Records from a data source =
● ● ● ●

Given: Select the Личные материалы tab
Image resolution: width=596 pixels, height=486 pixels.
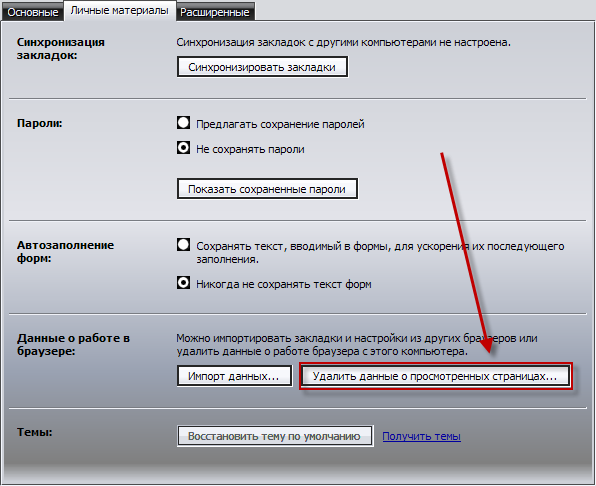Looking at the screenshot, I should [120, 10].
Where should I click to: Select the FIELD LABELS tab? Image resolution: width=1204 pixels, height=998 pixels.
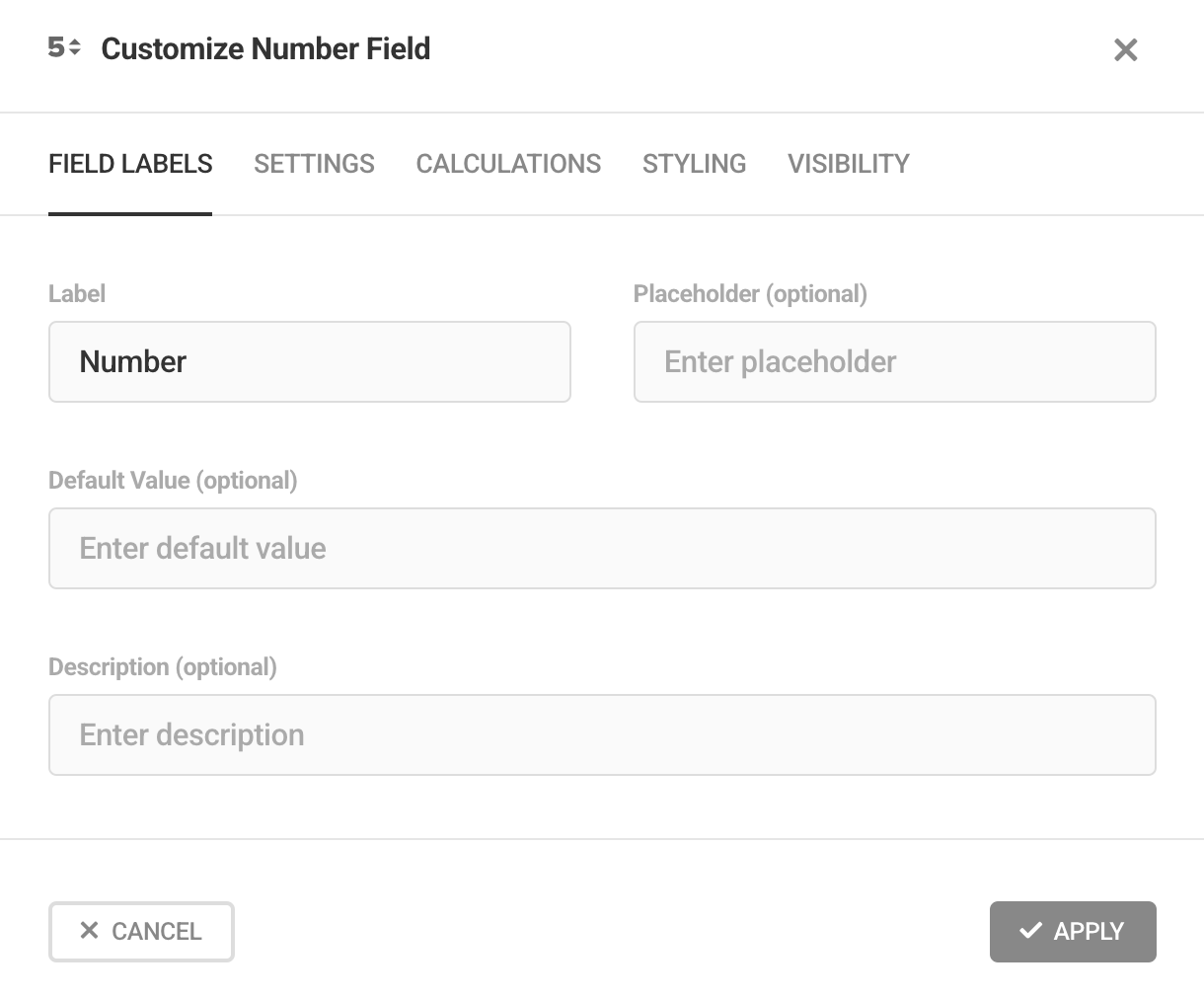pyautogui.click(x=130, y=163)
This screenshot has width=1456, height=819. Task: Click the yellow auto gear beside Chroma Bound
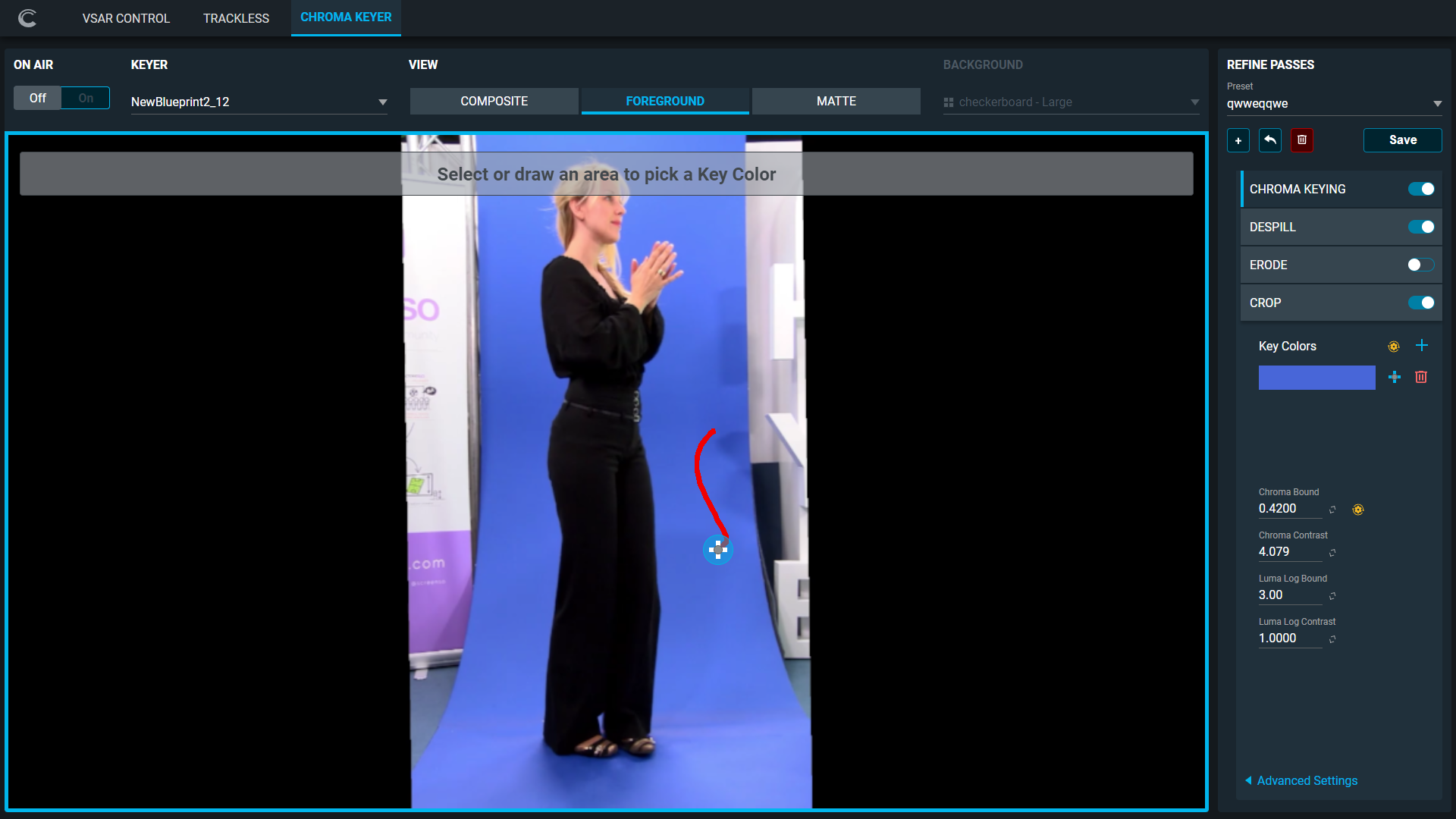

● ● ● ●

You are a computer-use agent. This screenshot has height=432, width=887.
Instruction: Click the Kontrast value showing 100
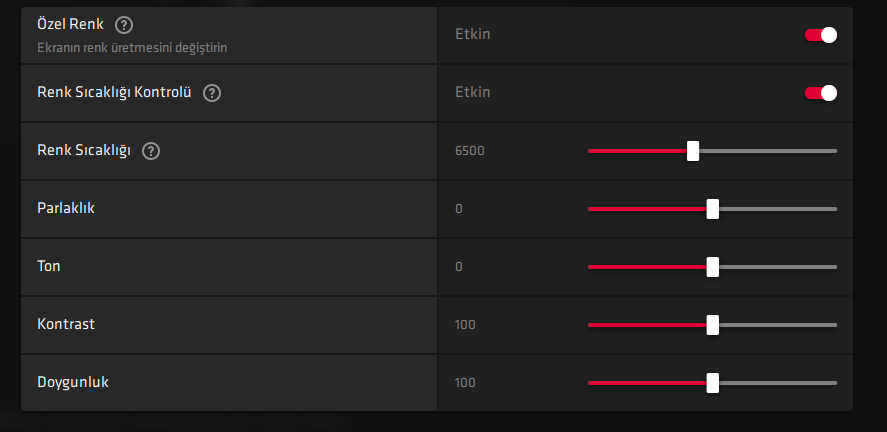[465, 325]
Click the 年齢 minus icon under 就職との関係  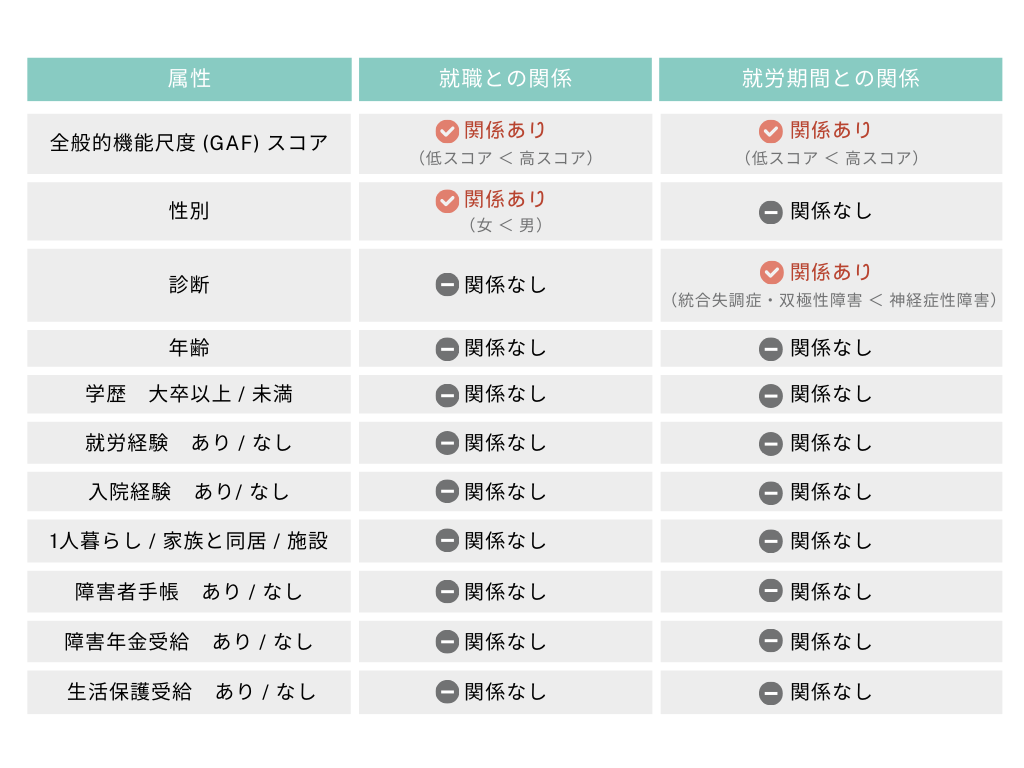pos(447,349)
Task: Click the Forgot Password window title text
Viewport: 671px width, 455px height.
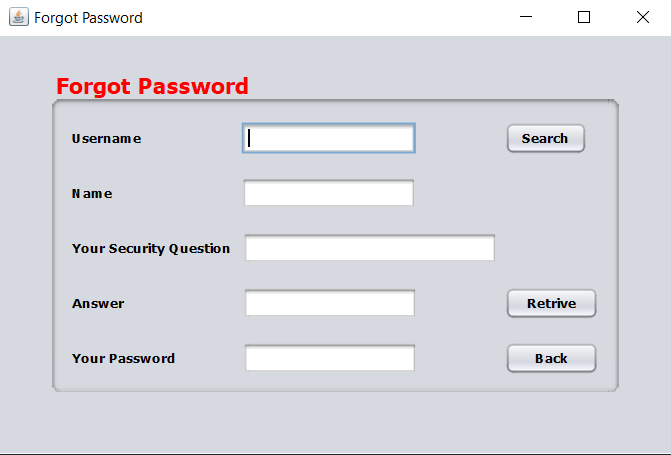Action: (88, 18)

● ● ● ●

Return everything from the line containing "Where should I" down to the line containing "This screenshot has width=1456, height=819.", reproduced exactly and without the pictures.

Response for this exercise =
Where should I click to: Select the FIELD LABELS tab? Image resolution: width=1204 pixels, height=998 pixels.
pyautogui.click(x=130, y=163)
This screenshot has width=1456, height=819. Task: Click the yellow auto gear beside Chroma Bound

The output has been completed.